[Quoted passage]
Segment Open

Scientists create first 'living machines' called xenobots

What makes something alive? That question has racked the brains of modern scientists like a medieval torture device. NASA lists a series of prerequisites, writing that living organisms tend to replicate, react to stimulation, grow, develop, expel waste, and have the capacity to use energy taken from the environment for growth and reproduction. But even these guideposts might lead you astray. 

The BBC writes that more than 100 different definitions of 'life' exist, "and all are wrong." The criteria seem even murkier when you consider that these definitions are themselves defined by what humans have encountered on Earth. But what happens when humans create a life form that Earth has never seen before? And what on Earth do you make of a life form that also operates like a machine?

I, grow-bot

If you take the stem cells of a frog's skin and the stem cells of its heart and Frankenstein them together, what do you get? Intuitively, you might expect a boring story about zombie tadpoles that would make Mary Shelley snore in her grave. But Smithsonian explains that it actually creates what researchers have dubbed a 'xenobot.' Its parents are a computer algorithm and the human hands of researchers from Tufts University, the University of Vermont, and the Wyss Institute at Harvard. This team of Victor Frogensteins joined the cells into the sand-grain-sized oddities that they would become.

The xenobot takes its name from Xenopus laevis, the species of clawed African frog from which the cells were taken. But that's the only frog-like thing about these biological anomalies. Some xenobots existed "two-lobed blobs, while others took the forms of hollow, prism-like structures." They didn't have limbs, a skeleton, or even a nervous system, and Gizmodo mentions, that they also "can't reproduce, feed themselves, or respond to external stimuli, among other requirements for life." But Smithsonian observes that xenobots are capable of self-propelled motion, pushed microscopic objects around a petri dish, and could "stitch themselves back together after being cut."

Obviously, this is uncharted ethical territory, and the idea of creating a living machine raises alarming questions like whether it could be developed into a bioweapon. However, experts are eyeing the potential do a great deal of good, such as designing biological bots to remove microplastics from the oceans or target artery plaque. Or maybe one day, they'll gain sentience and form a virus-like Voltron that annihilates humanity.

Segment Closed

[Excerpted data]
Segment Open

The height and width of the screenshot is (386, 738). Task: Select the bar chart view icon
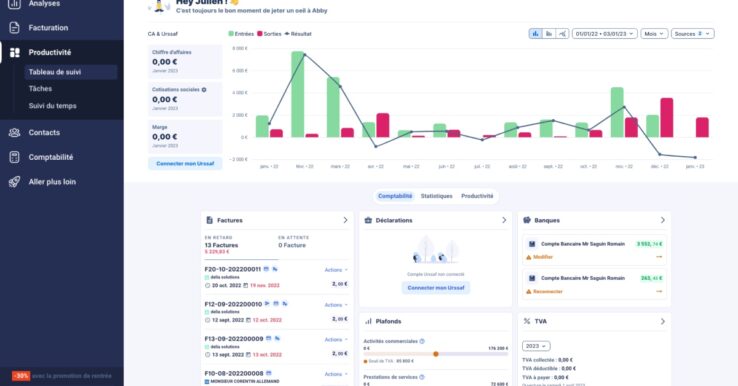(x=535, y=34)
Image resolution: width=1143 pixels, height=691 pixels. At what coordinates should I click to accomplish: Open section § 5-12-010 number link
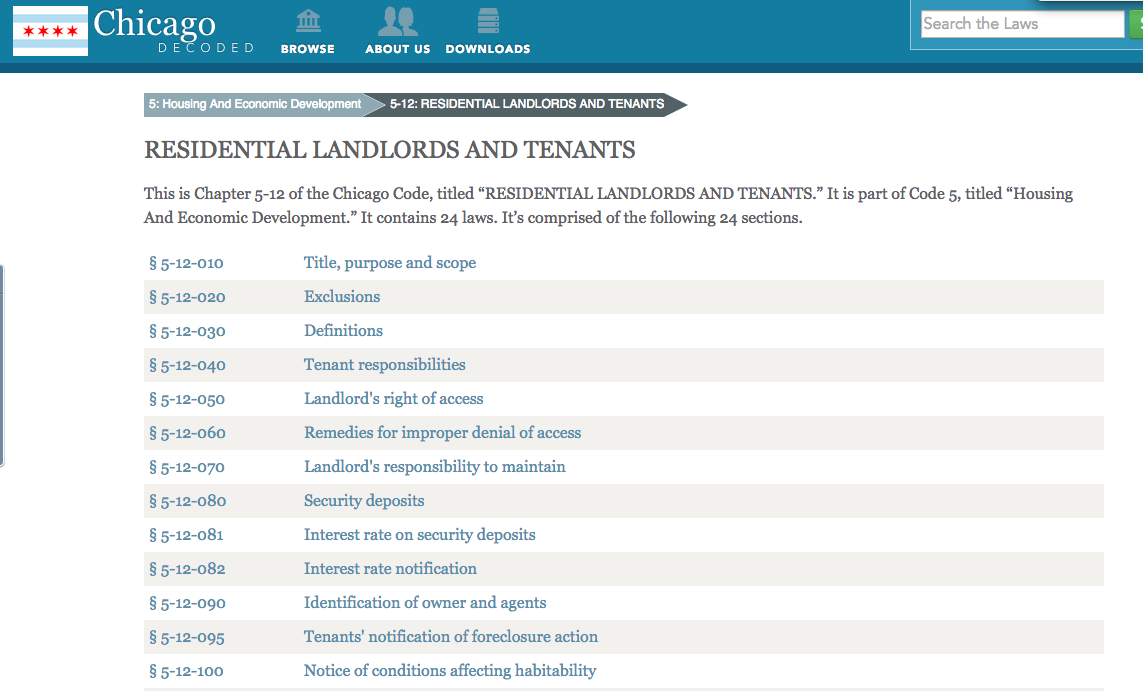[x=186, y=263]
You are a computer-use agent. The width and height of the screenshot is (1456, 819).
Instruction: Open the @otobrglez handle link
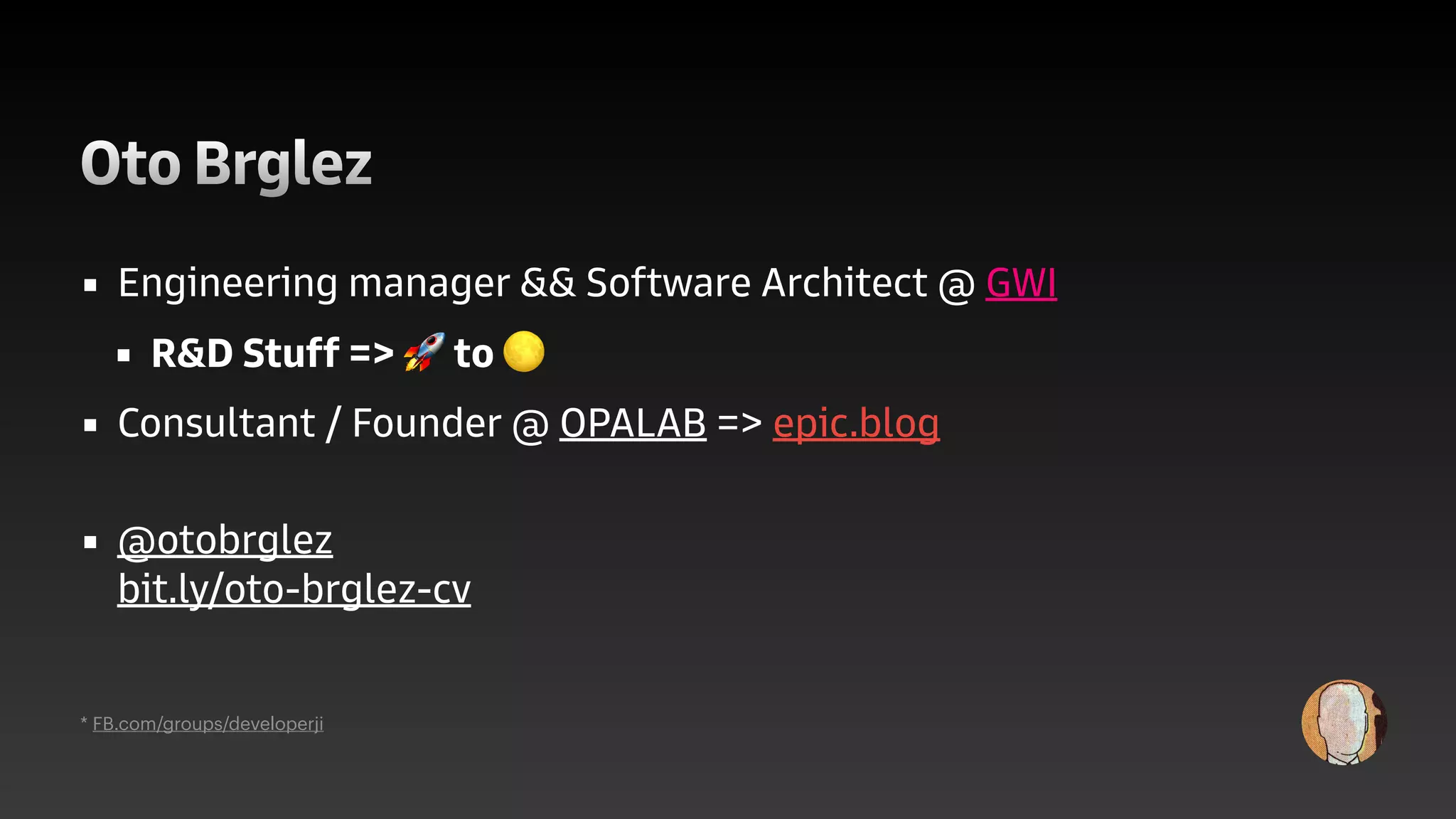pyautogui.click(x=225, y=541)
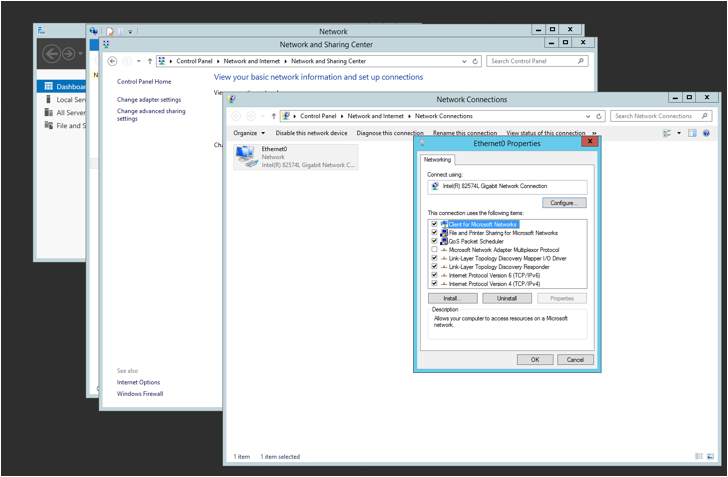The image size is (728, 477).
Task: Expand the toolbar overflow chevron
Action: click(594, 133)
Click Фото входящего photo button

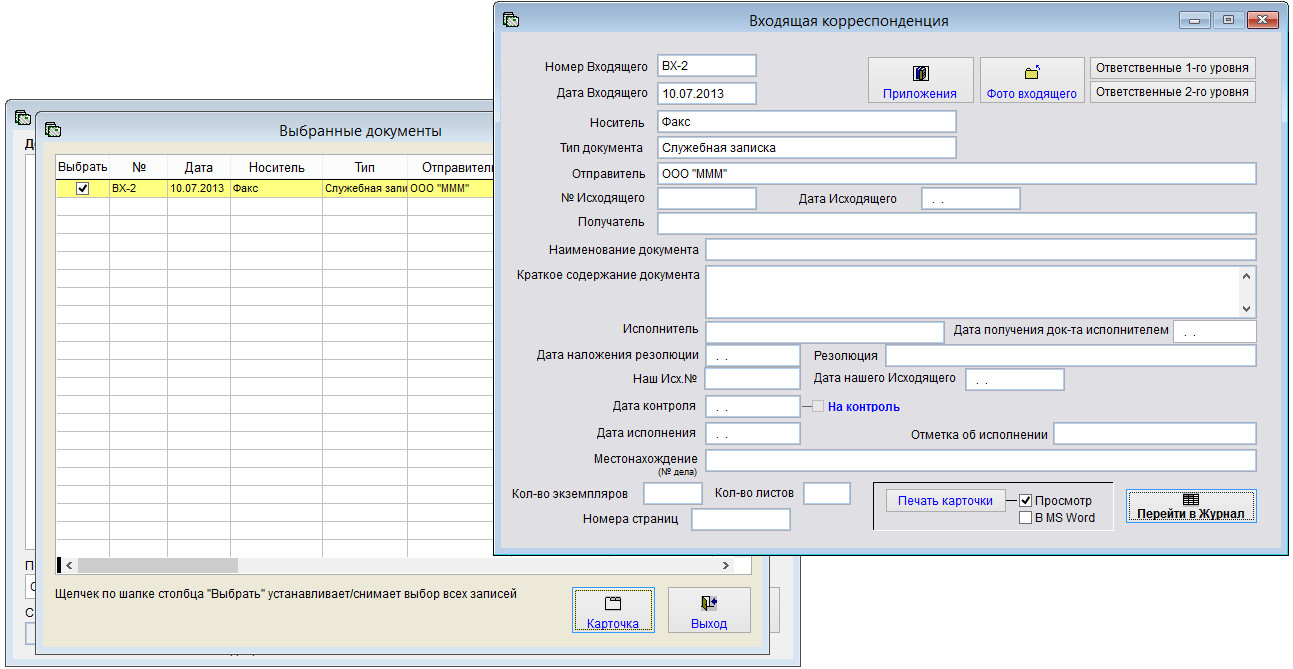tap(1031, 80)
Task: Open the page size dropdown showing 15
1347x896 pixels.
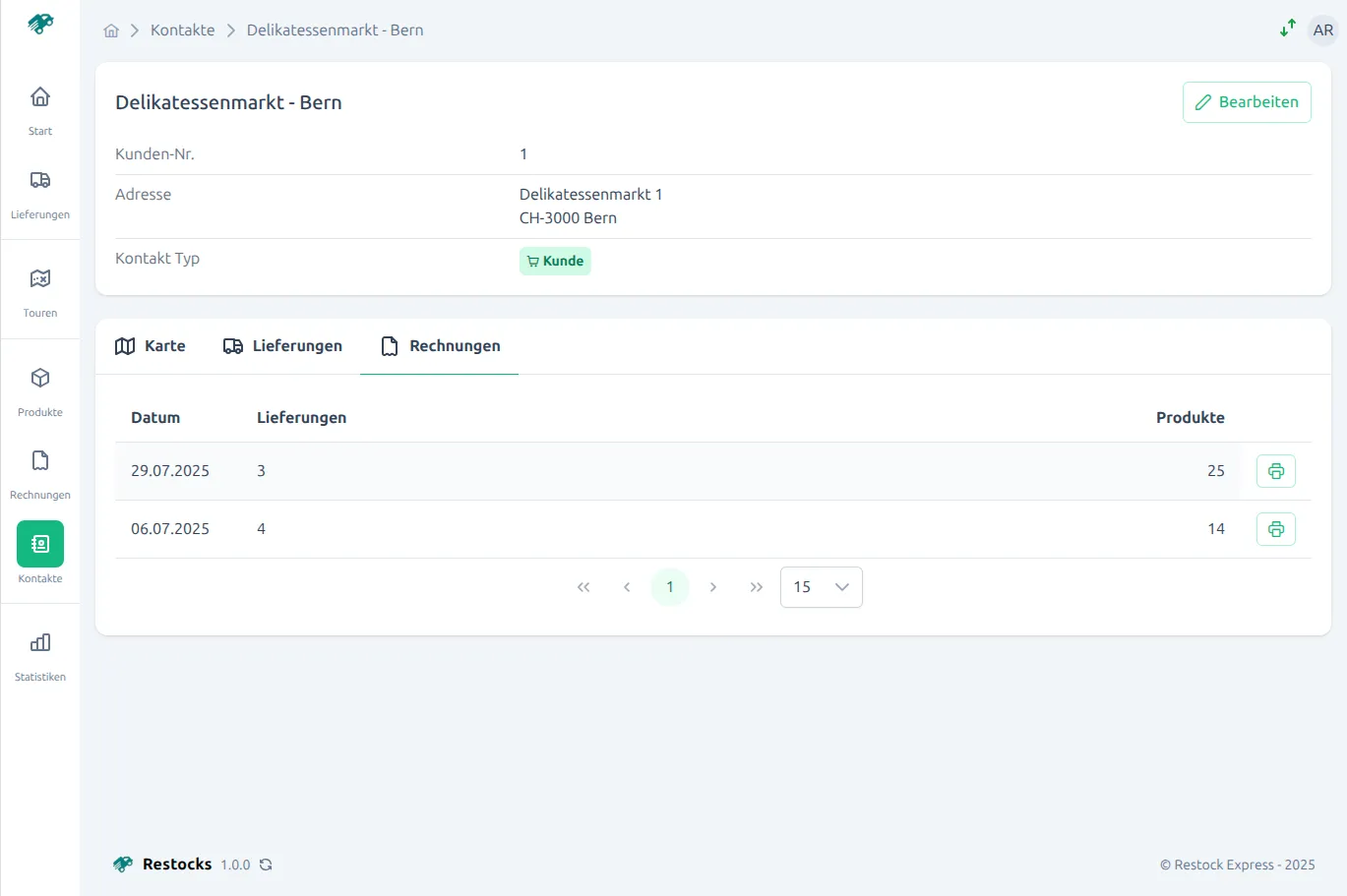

Segment Closed

[What to work on]
1. Name every organization or publication that the xenobot article credits with a statement or finding.
2. Answer these from the xenobot article, each on its own line:
(a) According to the BBC, how many different definitions of "life" exist?
(b) From which frog species does the xenobot take its name?
(c) Which two kinds of frog stem cells are joined to make a xenobot?
3. Reproduce word for word the stretch of the xenobot article from "If you take" through "they would become.".

[Answers to the tasks]
1. NASA, the BBC, Smithsonian, Gizmodo

2.
(a) More than 100.
(b) Xenopus laevis, the clawed African frog.
(c) Stem cells from the frog's skin and stem cells from its heart.

3.
If you take the stem cells of a frog's skin and the stem cells of its heart and Frankenstein them together, what do you get? Intuitively, you might expect a boring story about zombie tadpoles that would make Mary Shelley snore in her grave. But Smithsonian explains that it actually creates what researchers have dubbed a 'xenobot.' Its parents are a computer algorithm and the human hands of researchers from Tufts University, the University of Vermont, and the Wyss Institute at Harvard. This team of Victor Frogensteins joined the cells into the sand-grain-sized oddities that they would become.